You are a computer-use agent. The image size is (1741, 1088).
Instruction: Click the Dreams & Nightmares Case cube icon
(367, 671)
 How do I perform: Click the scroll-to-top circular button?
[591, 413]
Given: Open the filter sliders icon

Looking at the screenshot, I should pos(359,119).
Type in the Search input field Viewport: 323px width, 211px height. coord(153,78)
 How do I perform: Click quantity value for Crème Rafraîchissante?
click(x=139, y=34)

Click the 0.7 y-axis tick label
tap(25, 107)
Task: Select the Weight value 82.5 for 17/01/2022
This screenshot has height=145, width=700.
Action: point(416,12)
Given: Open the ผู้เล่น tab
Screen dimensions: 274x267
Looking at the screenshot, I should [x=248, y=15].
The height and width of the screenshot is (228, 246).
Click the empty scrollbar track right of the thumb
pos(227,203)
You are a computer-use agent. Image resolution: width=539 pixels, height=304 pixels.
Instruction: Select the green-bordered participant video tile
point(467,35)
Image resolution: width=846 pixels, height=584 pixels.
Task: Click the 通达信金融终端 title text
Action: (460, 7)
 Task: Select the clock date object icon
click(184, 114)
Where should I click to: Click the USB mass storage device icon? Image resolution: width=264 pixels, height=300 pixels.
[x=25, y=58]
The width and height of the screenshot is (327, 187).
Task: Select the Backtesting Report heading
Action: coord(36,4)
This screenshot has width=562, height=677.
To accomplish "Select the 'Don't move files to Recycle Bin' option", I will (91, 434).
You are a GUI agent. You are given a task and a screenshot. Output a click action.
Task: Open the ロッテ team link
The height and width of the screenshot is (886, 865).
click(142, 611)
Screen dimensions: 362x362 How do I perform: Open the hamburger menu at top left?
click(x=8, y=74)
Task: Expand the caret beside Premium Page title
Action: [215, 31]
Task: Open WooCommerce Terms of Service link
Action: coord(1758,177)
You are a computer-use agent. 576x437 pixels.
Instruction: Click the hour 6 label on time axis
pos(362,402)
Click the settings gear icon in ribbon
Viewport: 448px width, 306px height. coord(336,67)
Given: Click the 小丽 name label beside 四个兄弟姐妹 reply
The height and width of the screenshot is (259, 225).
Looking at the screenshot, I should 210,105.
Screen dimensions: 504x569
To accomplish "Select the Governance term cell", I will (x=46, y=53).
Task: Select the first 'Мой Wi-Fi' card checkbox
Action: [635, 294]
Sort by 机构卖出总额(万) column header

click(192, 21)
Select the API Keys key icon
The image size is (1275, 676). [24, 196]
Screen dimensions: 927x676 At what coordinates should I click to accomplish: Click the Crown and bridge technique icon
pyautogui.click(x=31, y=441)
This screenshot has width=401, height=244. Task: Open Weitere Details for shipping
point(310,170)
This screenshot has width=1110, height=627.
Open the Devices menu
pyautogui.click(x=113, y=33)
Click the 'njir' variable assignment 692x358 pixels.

**Directive**
Render every line above as a JSON array of strings, one string per line, and omit any blank lines.

**Right answer**
[
  "You are a computer-use agent. The image size is (1741, 1088).",
  "Instruction: Click the Dreams & Nightmares Case cube icon",
  "(367, 671)",
  " How do I perform: Click the scroll-to-top circular button?",
  "[591, 413]",
  "Given: Open the filter sliders icon",
  "Looking at the screenshot, I should pos(359,119).",
  "Type in the Search input field Viewport: 323px width, 211px height. coord(153,78)",
  " How do I perform: Click quantity value for Crème Rafraîchissante?",
  "click(x=139, y=34)",
  "Click the 0.7 y-axis tick label",
  "tap(25, 107)",
  "Task: Select the Weight value 82.5 for 17/01/2022",
  "This screenshot has height=145, width=700.",
  "Action: point(416,12)",
  "Given: Open the ผู้เล่น tab",
  "Screen dimensions: 274x267",
  "Looking at the screenshot, I should [x=248, y=15].",
  "The height and width of the screenshot is (228, 246).",
  "Click the empty scrollbar track right of the thumb",
  "pos(227,203)",
  "You are a computer-use agent. Image resolution: width=539 pixels, height=304 pixels.",
  "Instruction: Select the green-bordered participant video tile",
  "point(467,35)",
  "Image resolution: width=846 pixels, height=584 pixels.",
  "Task: Click the 通达信金融终端 title text",
  "Action: (460, 7)",
  " Task: Select the clock date object icon",
  "click(184, 114)",
  "Where should I click to: Click the USB mass storage device icon? Image resolution: width=264 pixels, height=300 pixels.",
  "[x=25, y=58]",
  "The width and height of the screenshot is (327, 187).",
  "Task: Select the Backtesting Report heading",
  "Action: coord(36,4)",
  "This screenshot has width=562, height=677.",
  "To accomplish \"Select the 'Don't move files to Recycle Bin' option\", I will (91, 434).",
  "You are a GUI agent. You are given a task and a screenshot. Output a click action.",
  "Task: Open the ロッテ team link",
  "The height and width of the screenshot is (886, 865).",
  "click(142, 611)",
  "Screen dimensions: 362x362 How do I perform: Open the hamburger menu at top left?",
  "click(x=8, y=74)",
  "Task: Expand the caret beside Premium Page title",
  "Action: [215, 31]",
  "Task: Open WooCommerce Terms of Service link",
  "Action: coord(1758,177)",
  "You are a computer-use agent. 576x437 pixels.",
  "Instruction: Click the hour 6 label on time axis",
  "pos(362,402)",
  "Click the settings gear icon in ribbon",
  "Viewport: 448px width, 306px height. coord(336,67)",
  "Given: Click the 小丽 name label beside 四个兄弟姐妹 reply",
  "The height and width of the screenshot is (259, 225).",
  "Looking at the screenshot, I should 210,105.",
  "Screen dimensions: 504x569",
  "To accomplish \"Select the Governance term cell\", I will (x=46, y=53).",
  "Task: Select the first 'Мой Wi-Fi' card checkbox",
  "Action: [635, 294]",
  "Sort by 机构卖出总额(万) column header",
  "click(192, 21)",
  "Select the API Keys key icon",
  "The image size is (1275, 676). [24, 196]",
  "Screen dimensions: 927x676 At what coordinates should I click to accomplish: Click the Crown and bridge technique icon",
  "pyautogui.click(x=31, y=441)",
  "This screenshot has width=401, height=244. Task: Open Weitere Details for shipping",
  "point(310,170)",
  "This screenshot has width=1110, height=627.",
  "Open the Devices menu",
  "pyautogui.click(x=113, y=33)",
  "Click the 'njir' variable assignment 692x358 pixels."
]